Ракким перешел в ближний бой, пытаясь ускорить темп поединка, — время работало на Дарвина.
— Я убью ибн-Азиза после того, как убью тебя. — Ассасин отступил почти до поваленной статуи Иисуса с отломанной головой. — А потом убью… президента. Может, я вообще прикончу самого Старейшего. Ты хотел бы… — Он споткнулся об изваяние, и Ракким воспользовался его заминкой. Через мгновение клинок Дарвина вонзился ему в бок — движение оказалось уловкой.
Бывший фидаин зажал рану.
— Ой. — Ассасин рассмеялся. — Ты изучал Библию? Римский центурион нанес Иисусу удар именно в это место. Бедный Иисус. Бедный Рикки. Тебе больно?
Теплые струйки пробивались сквозь пальцы.
— Не умирай! — Дарвин раскинул руки. — Еще рано.
Ракким тоже рассмеялся и ослабил хватку, решив не обращать внимания на кровь.
— Чего смешного? — не понял ассасин.
— Ты считаешь себя творцом истории, способным изменить весь мир… — Бывший фидаин оперся на перевернутую церковную скамью. — А на самом деле ты — никто. Исчезнешь без следа.
Противник покачивался, как пробка на волнах.
— Кто будет плакать по тебе, Дарвин?
— Не все ли равно? Я-то точно не узнаю.
Ракким поморщился, непроизвольно наклонившись вперед.
— Я избавлю тебя от боли. — Ассасин переместился ближе. — Мое лицо ты увидишь последним. Мой голос услышишь последним. Это должно что-то значить для тебя.
Ракким прыгнул на него, успел чиркнуть ножом по горлу. Дарвин попятился к деревянной колонне. Бывший фидаин почувствовал тепло на затылке, потом кровь потекла вниз по шее.
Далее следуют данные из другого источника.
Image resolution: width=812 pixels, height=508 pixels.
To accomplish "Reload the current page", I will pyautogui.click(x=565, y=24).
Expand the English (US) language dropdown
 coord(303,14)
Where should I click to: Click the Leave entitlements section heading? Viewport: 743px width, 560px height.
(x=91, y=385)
— Почти обманул меня. — Ассасин прижался спиной к колонне, зажав тремя пальцами порез на горле. — Еще один дюйм, и ты мог бы нанести серьезную рану.
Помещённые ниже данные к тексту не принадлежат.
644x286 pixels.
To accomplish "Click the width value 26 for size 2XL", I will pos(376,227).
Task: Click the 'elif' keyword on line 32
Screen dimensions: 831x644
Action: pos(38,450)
— Ну так убери руку, дай посмотреть.
Дарвин улыбнулся:
— А ты подойди ближе.
Ракким покачал головой.
— Выглядишь скверно, Рикки. Может быть, посидишь отдохнешь?
Бывший фидаин закачался. Провел плоской стороной клинка по костяшкам пальцев, едва не выронив оружие.
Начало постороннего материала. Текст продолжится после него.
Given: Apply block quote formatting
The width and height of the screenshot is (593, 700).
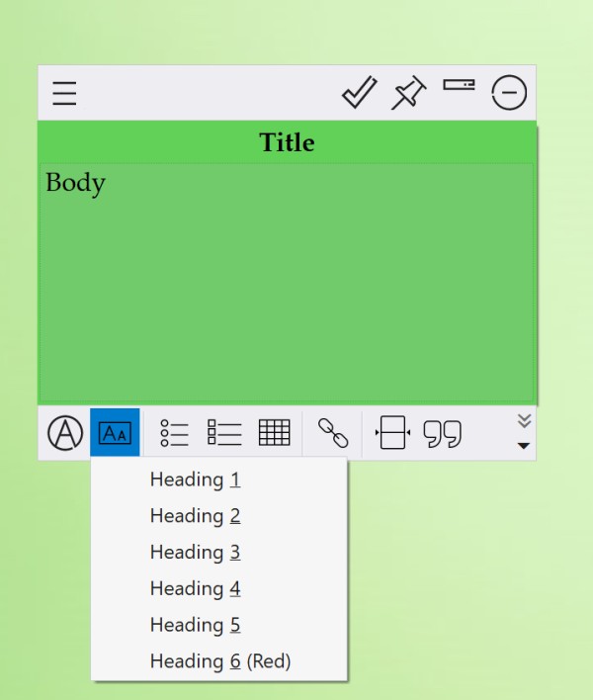Looking at the screenshot, I should point(443,434).
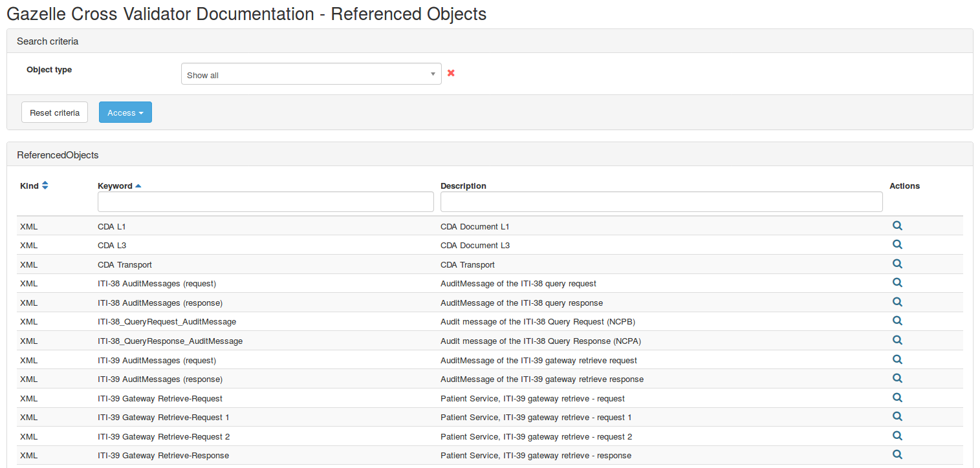Open magnifier for ITI-38_QueryResponse_AuditMessage row

click(x=897, y=340)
— Ракким, ты боишься смерти? — Дарвин не дождался ответа на свой вопрос. — Я знаю о ребенке. Уверен, что он — от тебя? — Ассасин так сильно зажимал рану, что побелели ногти. Однако он все равно оставался начеку, и нож его мог нанести ответный удар в любую секунду. — Отцовство — ложное успокоение. Дети высасывают из мужчины жизнь. Можно увидеть собственное будущее в их алчных глазенках.
— Другого будущего у нас нет. — Ракким не спускал глаз с ассасина.
— Передам это Саре, когда буду вырывать ребенка из ее чрева… — Дарвин умолк, дожидаясь, пока стихнет грохот очередного трамвая. — Скажу ей…
Нож Раккима влетел в его открытый рот, пригвоздив ассасина к колонне.
Лезвие рассекло ствол мозга. Дарвин затрясся в конвульсиях. Кровь хлынула потоком, когда он попытался что-то сказать, губы сомкнулись на рукоятке, а глаза вылезли из орбит.
Ракким подошел ближе. Глаза Дарвина, сверкнув в последний раз, потускнели, однако бывший фидаин не спешил. Он хотел удостовериться в окончательной смерти ассасина. Лишь когда прекратились последние судороги, Ракким выдернул нож изо рта убитого.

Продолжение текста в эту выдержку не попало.